Sir John was a spiritual genius and a bold contrarian thinker who was far ahead of his time. While still in his teens, he developed a mature sense of the mystery of human connectedness within an original universal Mind, of which our individual minds are but small points of light. A farmer who lived near Sir John’s boyhood home in Winchester, Tennessee, once remarked, “That John Templeton, he was born old.” Sir John wrote, “Those who are philosophically inclined may find it helpful to understand God’s unlimited love as the original and ongoing basic creative force of the universe. This love was present before the beginning, and it continues to hold all things together. Our fleeting human emotions and perceptions are in fact mere glimpses of God’s perfect love” (Pure Unlimited Love, p. 19). He wanted people to become aware of a spirituality of love as an expression of a metaphysical energy, and, therefore, as distinct from human emotion.

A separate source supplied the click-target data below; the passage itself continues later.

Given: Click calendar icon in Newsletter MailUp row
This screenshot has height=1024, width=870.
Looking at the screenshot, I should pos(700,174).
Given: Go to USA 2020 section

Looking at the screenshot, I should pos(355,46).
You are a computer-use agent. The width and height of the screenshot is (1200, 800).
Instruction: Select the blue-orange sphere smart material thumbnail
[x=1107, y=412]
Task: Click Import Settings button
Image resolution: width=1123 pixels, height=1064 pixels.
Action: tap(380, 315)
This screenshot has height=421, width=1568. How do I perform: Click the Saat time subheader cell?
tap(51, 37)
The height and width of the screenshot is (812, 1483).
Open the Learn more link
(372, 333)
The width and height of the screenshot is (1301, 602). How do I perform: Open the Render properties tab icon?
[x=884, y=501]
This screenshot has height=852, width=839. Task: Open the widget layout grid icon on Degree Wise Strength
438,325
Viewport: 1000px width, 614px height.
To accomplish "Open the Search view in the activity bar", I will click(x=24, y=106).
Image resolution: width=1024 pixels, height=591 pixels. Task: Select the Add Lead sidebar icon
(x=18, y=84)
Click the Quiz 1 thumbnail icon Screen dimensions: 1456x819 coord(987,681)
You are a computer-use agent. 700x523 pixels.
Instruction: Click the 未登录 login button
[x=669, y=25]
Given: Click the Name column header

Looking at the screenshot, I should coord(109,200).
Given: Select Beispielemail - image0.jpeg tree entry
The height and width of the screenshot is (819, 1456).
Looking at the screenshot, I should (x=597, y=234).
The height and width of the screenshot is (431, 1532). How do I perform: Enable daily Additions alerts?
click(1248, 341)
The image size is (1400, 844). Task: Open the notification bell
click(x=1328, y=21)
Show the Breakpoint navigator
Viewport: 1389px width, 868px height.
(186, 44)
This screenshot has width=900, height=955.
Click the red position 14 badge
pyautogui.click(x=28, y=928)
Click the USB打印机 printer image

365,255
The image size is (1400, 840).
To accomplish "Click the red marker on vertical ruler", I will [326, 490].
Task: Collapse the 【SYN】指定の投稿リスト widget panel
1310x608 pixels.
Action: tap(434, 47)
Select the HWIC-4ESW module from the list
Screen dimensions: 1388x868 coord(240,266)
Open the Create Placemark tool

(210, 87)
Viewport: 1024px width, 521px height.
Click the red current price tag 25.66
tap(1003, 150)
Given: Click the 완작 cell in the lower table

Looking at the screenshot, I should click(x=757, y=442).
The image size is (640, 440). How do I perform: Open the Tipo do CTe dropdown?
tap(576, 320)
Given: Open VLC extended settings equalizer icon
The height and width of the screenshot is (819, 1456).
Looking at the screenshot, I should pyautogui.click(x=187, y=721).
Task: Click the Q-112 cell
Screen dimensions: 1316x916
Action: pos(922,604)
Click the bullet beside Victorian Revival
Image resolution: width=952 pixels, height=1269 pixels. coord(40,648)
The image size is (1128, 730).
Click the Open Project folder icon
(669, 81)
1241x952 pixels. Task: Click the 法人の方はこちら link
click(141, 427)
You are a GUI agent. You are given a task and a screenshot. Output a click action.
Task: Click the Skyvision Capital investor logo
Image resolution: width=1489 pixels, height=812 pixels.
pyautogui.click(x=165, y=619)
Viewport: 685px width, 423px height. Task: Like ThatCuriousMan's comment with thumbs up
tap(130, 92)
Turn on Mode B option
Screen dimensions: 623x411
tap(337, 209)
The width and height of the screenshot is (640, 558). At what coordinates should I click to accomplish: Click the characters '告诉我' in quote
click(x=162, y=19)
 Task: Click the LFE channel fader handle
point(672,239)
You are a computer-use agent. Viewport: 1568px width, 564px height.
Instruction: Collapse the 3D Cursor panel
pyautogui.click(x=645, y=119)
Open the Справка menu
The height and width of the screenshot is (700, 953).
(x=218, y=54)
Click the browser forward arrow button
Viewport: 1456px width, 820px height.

Pure Unlimited Love Beyond the Limits of Time and Place

I knew Sir John for two decades before his passing in 2008. I was struck by an experience he recounted in 1994 about his travels soon after his Yale graduation. He was visiting the home of friends in Israel just after World War II, before it became a nation. The home came under attack, and young Templeton had to flee for his life. Back home in Winchester that same night, his mother had a dream premonition that her beloved son was dead. She was so distraught that she threw away the cherished box of letters he had written to her. Sir John’s son, Dr. Jack Templeton, lamented many years later in 2012, “Can you imagine how wonderful it would be to have those letters today!” When John returned home and learned of his mother’s premonition, he was convinced that there must be a nonmaterial universal aspect to the Mind that allows for such uncanny episodes of connectivity based on powerful love. After hearing this story, I told Sir John that I had felt equally imperiled one night on the Pacific Coast Highway when I was a freshman at Reed College. After barely surviving, I stumbled into my dorm at 11 pm pacific time just as the wall telephone rang. It was my mother calling. She had just awakened in New York at 2 am eastern time in a state of panic, having had a dreadful premonition. She was sure I was dead. “Thank God you are alive,” she panted. Based on similar experiences with our motherly premonitions, Sir John and I agreed that love somehow transcends time and place. We concurred that there may well be One Original Mind, of which our individual minds are very small yet intimately connected parts. We then joked that his mother’s premonition from 6,000 miles away was more impressive than my mother’s, because she was only 3,000 miles away. That evening, Dr. David B. Larson and I introduced Sir John to the renowned Dr. Larry Dossey, who was invited to the conference to join Sir John for dinner. Sir John agreed to fund Larry’s initial conferences on the theme of “nonlocal Mind.” I recall Sir John quoting the Nobel Laureate physicist Erwin Schrodinger, “The total number of minds in the universe is one.” Sir John, like many philosophers of mind, understood consciousness/Mind to be so absolutely fundamental that it cannot be derived from finite matter or the brain.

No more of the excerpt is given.